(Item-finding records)
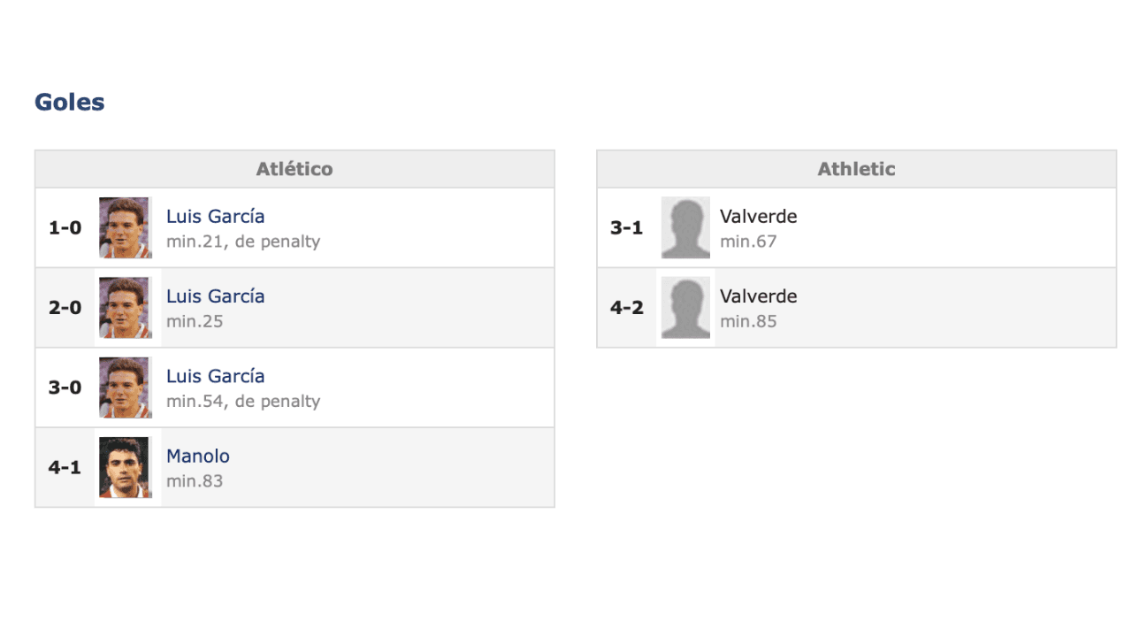Click the Athletic table header
Screen dimensions: 1132x637
coord(856,169)
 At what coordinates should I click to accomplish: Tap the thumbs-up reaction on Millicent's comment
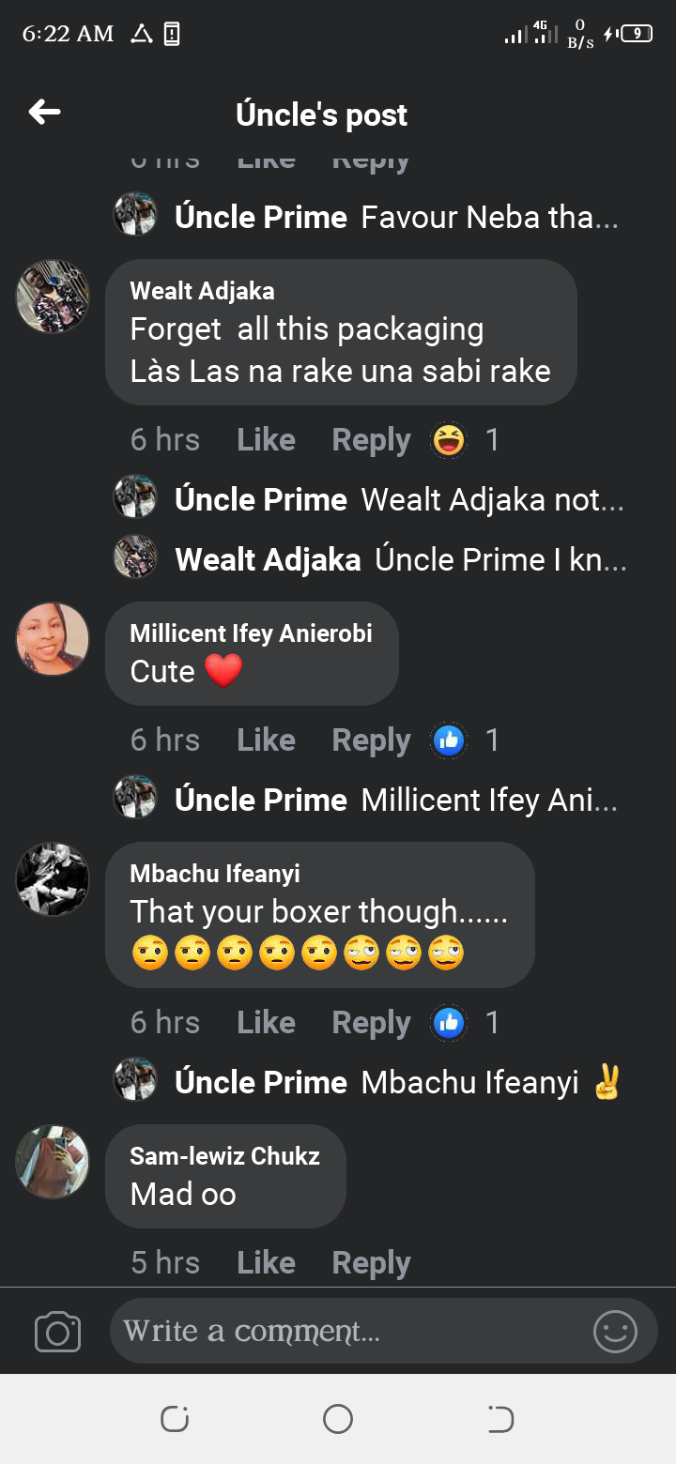[449, 740]
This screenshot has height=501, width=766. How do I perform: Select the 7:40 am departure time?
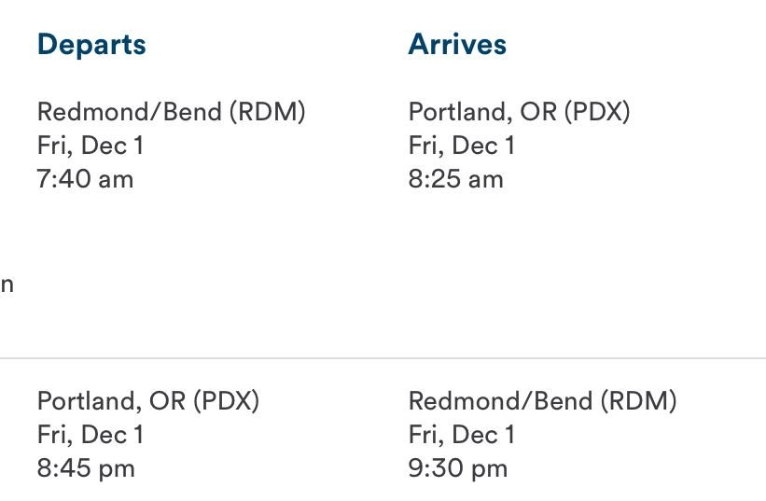point(85,179)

**Aim of the task:** Write out all of the material above verbatim, omitting the pictures.

**Full solution:**
Click the Athletic table header
Screen dimensions: 1132x637
coord(856,169)
 At what coordinates should I click to accomplish: Tap the thumbs-up reaction on Millicent's comment
[449, 740]
This screenshot has height=501, width=766. How do I perform: Select the 7:40 am departure time?
point(85,179)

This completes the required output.